Who Qualifies for a Caregiver Contract?
Anyone can qualify for a caregiver contract because this is a document that is created by family members with the aid of a legal representative.
Caregiver contracts, also sometimes referred to as personal care agreements, should include all the details of the caregiving arrangement, including the following information:
· The date of which the care beings
· A description of the care services that you will provide
· The amount of time each week that care services will be provided (for example, “20 hours per week” or “up to 60 hours every month” are flexible, effective ways to describe this time frame)
· An “expiration date” for the contract (this may be for only one year, or it could be stated to be in effect for the rest of your loved one’s life)
· Description of where the care services will be provided
· A final statement indicating that the contract may only be modified in writing with agreement from both signees of the contract
· The signatures of both you and your loved one
· The date the document was signed
How to Create a Caregiver Contract
Creating a caregiving plan for an elderly or ailing family member can be a stressful and complex process, especially if there are many family members involved in the decision making process.
For that reason, it’s usually best to arrange a family meeting to discuss certain finer details of the care that will be given, payment processes, Power of Attorney for the care receiver, and other similar matters.
Although it’s not absolutely essential to have a lawyer present, it may be valuable to seek the input and support of an experienced attorney who can review your caregiver agreement before you and your loved one (or their representative) signs the contract.
Indirect Payment via a Tax Credit
If you are a caregiver for a direct family member, you may be eligible to receive substantial tax credits from the IRS under the Tax Credit for Caring act.
Under this act, direct family members may be able to receive up to a 30% tax credit on their expenses that are related to caregiving costs (after the initial costs go over $2000 for the year). This credit can provide up to $3000 per year in income from tax credits for eligible individuals. This is an effective way to regain some of the money spent on medical care and caregiving expenses that were expanded throughout the year.
Who Qualifies for Indirect Payments via Tax Credits as a Relative Caregiver?

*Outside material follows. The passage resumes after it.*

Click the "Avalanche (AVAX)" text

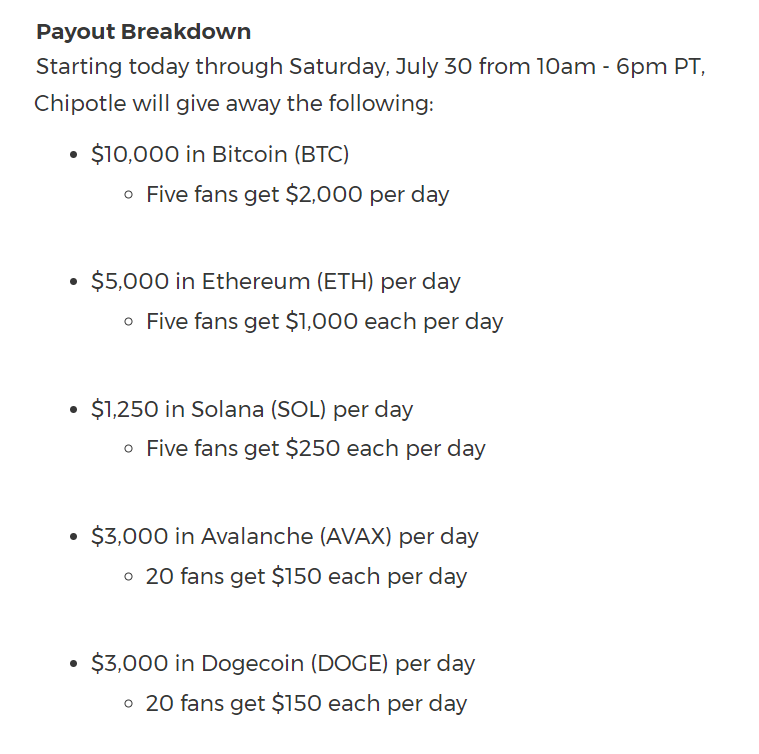click(x=297, y=537)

In order to qualify to receive tax credit as a caregiver of a family member, you must meet some requirements. Here are some of the qualifications you must fulfill:
· You must make at least $7500 per year in taxable income at the time that you apply for the tax credit.
· You need to have accurately recorded your expenditures in relation to caregiving costs.

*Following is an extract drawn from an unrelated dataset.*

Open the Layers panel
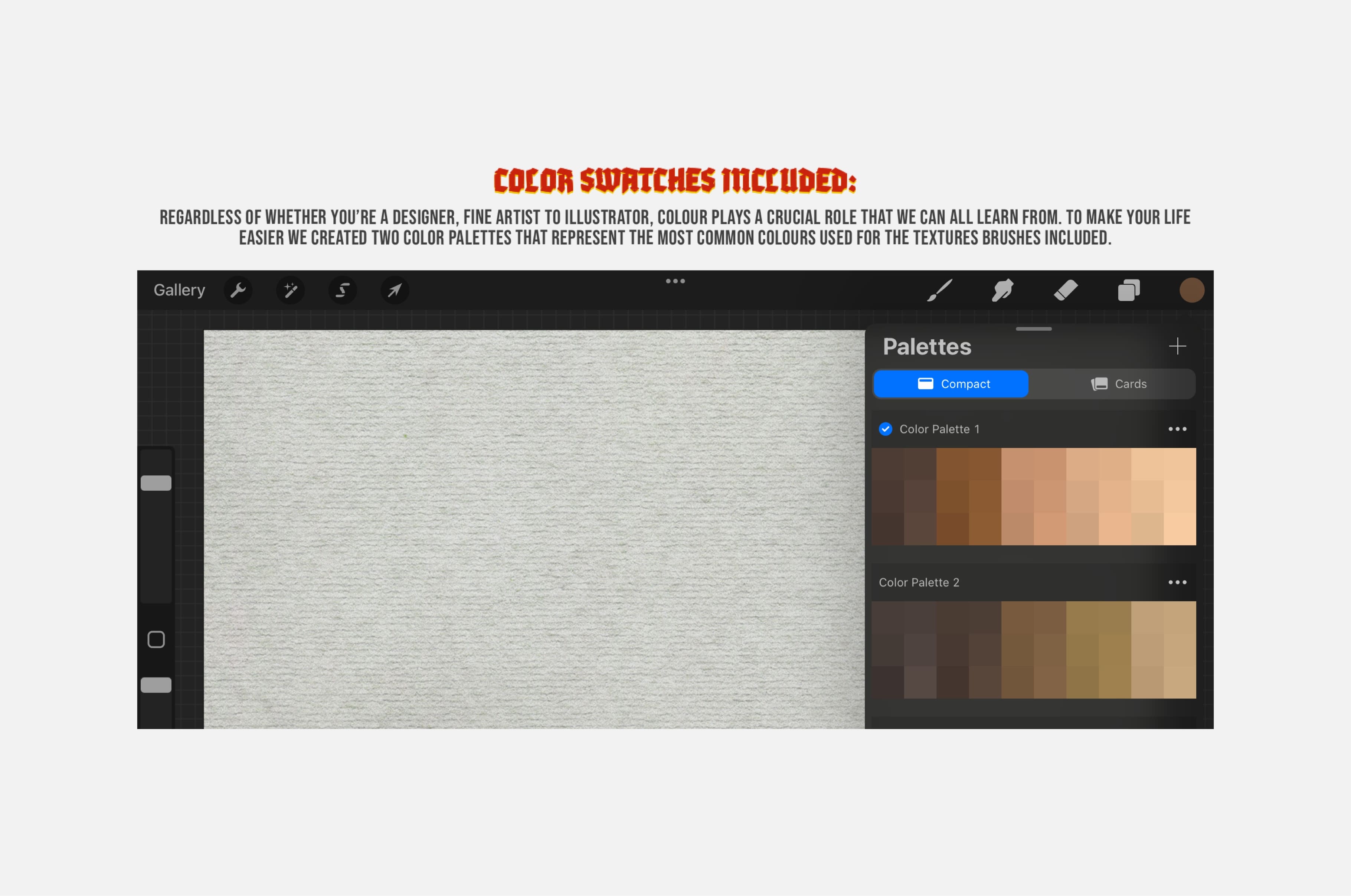The width and height of the screenshot is (1351, 896). tap(1129, 290)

· The individual you are caring for must be filed for as a dependent and also must be a direct family member (this includes children, parents, siblings, and spouses).
· Both you and your dependent must be legal U.S. residents or citizens.
· The dependent may not make more than the tax year’s cutoff amount (which was $4200 in 2019).
· Your family member must live with you in the same residence (for the whole year) and you must be responsible for paying at least 50% of their living expenses.
· You (the caregiver) are not a dependent on someone else’s tax return.
It’s important to note that not all expenses related to caregiving are deductible. There is a list of deductions that can be found at this link, which include the following:
· Cost of physical therapy
· Eyeglasses costs
· Prescription medication costs
· Costs related to transportation to and from medical appointments
· Acupuncture and qualifying alternative healthcare costs
· Home improvements to accommodate disabilities
How to Receive Tax Credits as a Relative Caregiver
When claiming a deduction for “other dependents” on your tax return, it’s best to seek out the guidance and support of an experienced accountant who can help you ensure that you get the maximum deductions possible and that you are following all the rules.